Enfin, dernier levier à avoir fait basculer la profession dans une nouvelle ère: la révolution digitale, avec notamment l’apparition d’une concurrence incarnée par les «néobanques» et l’avènement d’une nouvelle génération de clients rompus aux technologies numériques. Au début des années 2000, le banquier privé était le seul point de contact du client, et encore fallait-il l’appeler au bureau car, pour des raisons de sécurité et de confidentialité, l’usage du téléphone portable n’était pas vraiment développé.
Changement de décor: en 2020, quel RM peut encore exercer ses fonctions sans des outils de communication à distance ? Des outils dont la pandémie a d’ailleurs consacré le rôle indispensable. Les établissements les plus en pointe ont enrichi leur e-banking de modules permettant aux RM d’échanger avec leurs clients par vidéoconférence, ou de transmettre des instructions en toute sécurité. La technologie permet même désormais l’authentification des nouveaux clients au moyen d’un smartphone. Entre la digitalisation des process, la dématérialisation des documents et l’accès on line aux informations, le digital a révolutionné le schéma relationnel entre le RM et le client.

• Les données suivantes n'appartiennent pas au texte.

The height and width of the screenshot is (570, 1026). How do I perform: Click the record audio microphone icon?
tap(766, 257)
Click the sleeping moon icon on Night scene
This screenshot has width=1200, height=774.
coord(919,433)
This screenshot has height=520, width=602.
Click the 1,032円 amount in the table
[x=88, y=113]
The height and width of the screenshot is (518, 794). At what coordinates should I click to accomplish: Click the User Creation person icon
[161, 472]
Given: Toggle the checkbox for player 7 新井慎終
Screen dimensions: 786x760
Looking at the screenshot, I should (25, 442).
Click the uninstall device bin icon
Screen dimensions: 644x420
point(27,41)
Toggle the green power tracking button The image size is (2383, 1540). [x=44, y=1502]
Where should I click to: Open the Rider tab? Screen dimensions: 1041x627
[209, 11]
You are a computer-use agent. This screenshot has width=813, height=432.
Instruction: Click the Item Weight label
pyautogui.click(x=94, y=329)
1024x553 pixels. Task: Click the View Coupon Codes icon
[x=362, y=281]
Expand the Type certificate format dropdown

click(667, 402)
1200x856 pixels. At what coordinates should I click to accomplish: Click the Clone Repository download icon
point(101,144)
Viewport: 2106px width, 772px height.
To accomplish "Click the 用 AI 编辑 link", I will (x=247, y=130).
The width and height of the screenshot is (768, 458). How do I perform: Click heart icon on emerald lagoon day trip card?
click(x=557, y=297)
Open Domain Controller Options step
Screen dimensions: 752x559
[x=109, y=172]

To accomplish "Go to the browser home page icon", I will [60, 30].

Ces évolutions sont d’autant plus irréversibles qu’elles coïncident avec les attentes de la clientèle: dans un récent rapport sur l’avenir de la banque privée en Europe, McKinsey note que 71% des clients se déclarent favorables à des interactions «multicanal» avec leur banque privée, 25% allant jusqu’à souhaiter un parcours entièrement digitalisé, en ayant toutefois la possibilité de recourir, si besoin, à une assistance humaine.
Investir dans les personnes
De telles mutations appelaient nécessairement un accompagnement par les équipes RH des banques privées. Et ces dernières se sont véritablement engagées en ce sens: elles considèrent la formation et la certification de leurs RM comme un investissement essentiel pour garantir le maintien des connaissances et des savoir-faire au plus haut niveau. Depuis plusieurs années, elles y consacrent d’importants moyens, comme la pratique du Continual Professional Development (CPD), déjà bien implantée dans le monde anglo-saxon. Pour le RM aussi, ces différents programmes représentent un investissement personnel substantiel, en temps et en énergie. Cependant, c’est à ce prix qu’est la ‘métamorphose’ du banquier privé d’autrefois en un RM doté de multiples compétences, toutes indispensables – digitales, financières, juridiques, fiscales –, au-delà de ses aptitudes relationnelles.
La place financière suisse dans son ensemble a d’ailleurs profité de ces évolutions. En s’adaptant à ce nouveau paradigme, elle a préservé sa réputation d’excellence et su relever les défis pour se maintenir en bonne place des classements internationaux, à la fois en termes de taille et de compétitivité. C’est bien la preuve que le banquier privé suisse a réussi le pari de sa réinvention.